A couple of nights later, Eve was feeling less sanguine about the whole deal, but she tried to think of the fancy dress and jewelry as armor of a sort, the way she'd put on an armored vest when going after a dangerous suspect.

Expect that police gear never left her feeling so exposed. Her black silk gown left her arms bare and the neckline dipped low to show off her diamond pendant. Smaller diamonds sparkled in her ears and on her wrists, and tiny crystal chips had been sewn onto her dress, presumably to match them.

The dress was ankle-length but slit up high on one side, exposing more of her legs than she was comfortable with. On the bright side, at least it gave her easy access to the weapon she had strapped to her thigh.
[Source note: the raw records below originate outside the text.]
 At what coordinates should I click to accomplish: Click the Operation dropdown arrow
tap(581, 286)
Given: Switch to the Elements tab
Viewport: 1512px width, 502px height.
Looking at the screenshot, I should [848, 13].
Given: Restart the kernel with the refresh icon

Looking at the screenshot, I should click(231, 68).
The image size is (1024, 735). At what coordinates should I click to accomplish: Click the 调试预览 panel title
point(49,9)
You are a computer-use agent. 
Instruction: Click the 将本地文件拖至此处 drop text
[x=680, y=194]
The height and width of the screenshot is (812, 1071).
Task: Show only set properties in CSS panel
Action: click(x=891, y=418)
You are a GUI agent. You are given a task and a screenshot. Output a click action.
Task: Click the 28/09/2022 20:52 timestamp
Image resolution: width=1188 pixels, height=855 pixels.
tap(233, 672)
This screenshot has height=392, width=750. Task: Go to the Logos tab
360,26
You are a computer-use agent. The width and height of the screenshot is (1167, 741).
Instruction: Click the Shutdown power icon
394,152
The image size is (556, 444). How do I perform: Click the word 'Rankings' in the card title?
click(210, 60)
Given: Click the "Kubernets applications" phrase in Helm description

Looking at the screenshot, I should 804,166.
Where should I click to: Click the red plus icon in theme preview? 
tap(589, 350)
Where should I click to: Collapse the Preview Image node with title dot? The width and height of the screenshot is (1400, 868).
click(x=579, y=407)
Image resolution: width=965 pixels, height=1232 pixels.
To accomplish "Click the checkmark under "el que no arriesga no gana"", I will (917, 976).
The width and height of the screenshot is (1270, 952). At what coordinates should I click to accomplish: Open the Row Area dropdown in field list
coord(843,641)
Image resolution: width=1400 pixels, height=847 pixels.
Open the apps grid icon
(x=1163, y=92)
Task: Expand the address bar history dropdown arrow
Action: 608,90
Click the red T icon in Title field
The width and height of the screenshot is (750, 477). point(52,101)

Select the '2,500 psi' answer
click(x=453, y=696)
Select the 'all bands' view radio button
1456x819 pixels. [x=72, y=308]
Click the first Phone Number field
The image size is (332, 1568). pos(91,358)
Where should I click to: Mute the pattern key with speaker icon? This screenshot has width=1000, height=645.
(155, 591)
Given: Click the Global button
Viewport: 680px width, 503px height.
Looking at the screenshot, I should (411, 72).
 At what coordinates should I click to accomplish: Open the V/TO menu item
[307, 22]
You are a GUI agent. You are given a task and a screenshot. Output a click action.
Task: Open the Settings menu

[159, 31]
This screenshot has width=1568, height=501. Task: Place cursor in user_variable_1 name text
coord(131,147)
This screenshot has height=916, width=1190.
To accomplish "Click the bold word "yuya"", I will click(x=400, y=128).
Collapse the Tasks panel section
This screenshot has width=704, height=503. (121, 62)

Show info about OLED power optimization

She wasn't expecting to need one, but Eve preferred to be prepared for emergencies, and going weaponless would leave her feeling more naked than any skimpy dress could.

They were in a huge ballroom with a live orchestra playing, and there were couples dancing in the center of the room. One side of the room was lined with buffet tables filled with various fancy foodstuffs, and there were small tables along the other walls where people could sit and eat, although most of them were circulating around the room chatting with other guests while they carried their little plates and glasses of champagne.

"Would you like something to eat, Eve?" Roarke asked.

"Maybe later," she replied distractedly , scanning the room for her target.

"You look so intense," Roarke said, sounding amused. "I realize you're on a mission, so to speak, but this is a party. Why not have a little fun while you're here?"

Eve gave him a baleful look. "If I wanted to have fun, I'd be at home in sweats on the couch, eating a tub of ice cream."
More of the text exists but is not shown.